### The input ###
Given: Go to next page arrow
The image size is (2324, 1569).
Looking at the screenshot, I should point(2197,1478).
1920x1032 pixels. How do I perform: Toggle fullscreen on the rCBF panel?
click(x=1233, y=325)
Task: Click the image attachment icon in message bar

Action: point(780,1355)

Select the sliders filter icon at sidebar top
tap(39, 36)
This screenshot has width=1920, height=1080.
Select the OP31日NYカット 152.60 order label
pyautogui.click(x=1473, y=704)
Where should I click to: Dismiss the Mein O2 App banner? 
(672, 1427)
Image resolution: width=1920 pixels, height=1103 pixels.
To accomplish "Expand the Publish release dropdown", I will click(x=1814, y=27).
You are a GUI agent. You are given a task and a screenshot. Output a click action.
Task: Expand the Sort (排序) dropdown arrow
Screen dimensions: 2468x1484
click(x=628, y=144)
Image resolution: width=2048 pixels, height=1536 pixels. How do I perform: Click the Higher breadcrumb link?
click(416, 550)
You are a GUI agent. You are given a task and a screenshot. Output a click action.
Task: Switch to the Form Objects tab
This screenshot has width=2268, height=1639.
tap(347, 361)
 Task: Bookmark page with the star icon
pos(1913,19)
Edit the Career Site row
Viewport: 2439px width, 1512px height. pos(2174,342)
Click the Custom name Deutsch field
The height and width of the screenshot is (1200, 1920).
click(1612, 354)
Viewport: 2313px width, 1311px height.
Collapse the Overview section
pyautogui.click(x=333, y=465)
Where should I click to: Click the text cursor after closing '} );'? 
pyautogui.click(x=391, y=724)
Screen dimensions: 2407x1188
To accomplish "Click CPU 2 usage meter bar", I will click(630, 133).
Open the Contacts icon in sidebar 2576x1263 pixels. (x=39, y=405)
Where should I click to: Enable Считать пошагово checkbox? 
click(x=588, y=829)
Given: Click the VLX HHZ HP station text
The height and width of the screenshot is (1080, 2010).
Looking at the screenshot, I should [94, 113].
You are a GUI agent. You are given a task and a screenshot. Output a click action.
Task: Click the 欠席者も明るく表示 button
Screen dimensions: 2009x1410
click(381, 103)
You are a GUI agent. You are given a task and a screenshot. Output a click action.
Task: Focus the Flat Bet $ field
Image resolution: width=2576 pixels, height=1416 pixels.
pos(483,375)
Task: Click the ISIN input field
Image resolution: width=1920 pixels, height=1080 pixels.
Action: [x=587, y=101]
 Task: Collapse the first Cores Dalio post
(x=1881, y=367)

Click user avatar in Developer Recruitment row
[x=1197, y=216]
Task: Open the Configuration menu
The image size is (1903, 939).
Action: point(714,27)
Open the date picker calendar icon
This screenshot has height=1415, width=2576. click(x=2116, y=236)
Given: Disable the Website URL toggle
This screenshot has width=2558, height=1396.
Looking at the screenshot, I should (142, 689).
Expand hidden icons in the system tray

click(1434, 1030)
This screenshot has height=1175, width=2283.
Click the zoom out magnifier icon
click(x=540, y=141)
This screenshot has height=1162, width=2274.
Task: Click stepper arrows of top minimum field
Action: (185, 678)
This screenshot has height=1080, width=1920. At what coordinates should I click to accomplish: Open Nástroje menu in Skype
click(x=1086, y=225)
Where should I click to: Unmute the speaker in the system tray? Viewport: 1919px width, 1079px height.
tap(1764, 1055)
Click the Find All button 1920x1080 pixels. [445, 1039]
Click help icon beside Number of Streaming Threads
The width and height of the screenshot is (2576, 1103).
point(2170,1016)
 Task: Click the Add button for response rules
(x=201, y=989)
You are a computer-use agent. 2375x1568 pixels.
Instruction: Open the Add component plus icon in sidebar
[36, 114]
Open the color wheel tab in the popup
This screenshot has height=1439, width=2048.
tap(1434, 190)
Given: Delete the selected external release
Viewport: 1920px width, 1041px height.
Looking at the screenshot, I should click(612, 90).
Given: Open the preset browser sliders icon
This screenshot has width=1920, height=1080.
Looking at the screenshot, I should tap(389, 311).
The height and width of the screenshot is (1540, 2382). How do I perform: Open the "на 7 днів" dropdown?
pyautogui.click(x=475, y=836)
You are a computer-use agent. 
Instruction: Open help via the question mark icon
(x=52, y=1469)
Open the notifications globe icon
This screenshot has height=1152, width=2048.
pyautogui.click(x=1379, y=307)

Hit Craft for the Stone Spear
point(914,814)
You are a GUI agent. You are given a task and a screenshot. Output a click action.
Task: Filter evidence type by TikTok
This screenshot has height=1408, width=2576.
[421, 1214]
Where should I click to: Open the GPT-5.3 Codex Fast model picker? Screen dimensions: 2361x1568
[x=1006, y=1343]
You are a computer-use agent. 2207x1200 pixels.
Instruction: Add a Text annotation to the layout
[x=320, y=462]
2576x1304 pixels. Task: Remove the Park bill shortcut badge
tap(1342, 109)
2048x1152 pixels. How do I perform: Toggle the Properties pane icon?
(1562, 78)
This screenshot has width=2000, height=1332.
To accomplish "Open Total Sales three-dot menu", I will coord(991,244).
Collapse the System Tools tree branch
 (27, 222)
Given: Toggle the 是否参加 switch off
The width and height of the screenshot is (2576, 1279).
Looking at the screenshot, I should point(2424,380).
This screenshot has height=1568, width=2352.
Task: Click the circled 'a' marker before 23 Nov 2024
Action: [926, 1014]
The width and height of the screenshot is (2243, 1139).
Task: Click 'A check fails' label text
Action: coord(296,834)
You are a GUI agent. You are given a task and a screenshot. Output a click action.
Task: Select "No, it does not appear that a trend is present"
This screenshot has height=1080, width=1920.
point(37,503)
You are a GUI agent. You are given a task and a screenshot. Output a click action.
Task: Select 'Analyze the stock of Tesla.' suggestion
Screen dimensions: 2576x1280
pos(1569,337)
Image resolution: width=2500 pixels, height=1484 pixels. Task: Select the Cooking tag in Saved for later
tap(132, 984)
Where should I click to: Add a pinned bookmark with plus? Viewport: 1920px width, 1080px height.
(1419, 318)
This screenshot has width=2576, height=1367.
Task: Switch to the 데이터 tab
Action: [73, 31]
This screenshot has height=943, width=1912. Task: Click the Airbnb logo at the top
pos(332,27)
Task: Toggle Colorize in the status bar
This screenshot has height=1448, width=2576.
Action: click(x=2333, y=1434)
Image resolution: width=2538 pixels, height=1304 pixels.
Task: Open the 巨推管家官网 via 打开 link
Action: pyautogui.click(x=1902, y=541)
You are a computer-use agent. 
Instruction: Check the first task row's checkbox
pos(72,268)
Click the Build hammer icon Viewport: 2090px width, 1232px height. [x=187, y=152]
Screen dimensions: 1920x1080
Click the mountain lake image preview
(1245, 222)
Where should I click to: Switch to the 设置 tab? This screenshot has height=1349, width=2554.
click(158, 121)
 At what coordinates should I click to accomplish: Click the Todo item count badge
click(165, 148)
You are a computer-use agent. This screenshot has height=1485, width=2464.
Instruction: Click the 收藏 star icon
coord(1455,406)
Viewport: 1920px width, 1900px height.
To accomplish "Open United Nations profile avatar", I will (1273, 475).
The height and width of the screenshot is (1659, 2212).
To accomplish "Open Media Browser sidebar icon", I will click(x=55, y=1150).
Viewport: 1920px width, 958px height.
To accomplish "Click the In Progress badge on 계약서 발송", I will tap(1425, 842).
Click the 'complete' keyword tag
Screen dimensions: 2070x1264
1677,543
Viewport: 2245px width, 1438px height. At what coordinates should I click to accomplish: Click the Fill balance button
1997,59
###
Task goal: Read through the material above, and whenever a line contains "computer", copy it.

Answer box:
You are a computer-use agent. 2375x1568 pixels.
You are a computer-use agent. 
You are a computer-use agent. 2207x1200 pixels.
You are a computer-use agent. 
You are a computer-use agent. This screenshot has height=1485, width=2464.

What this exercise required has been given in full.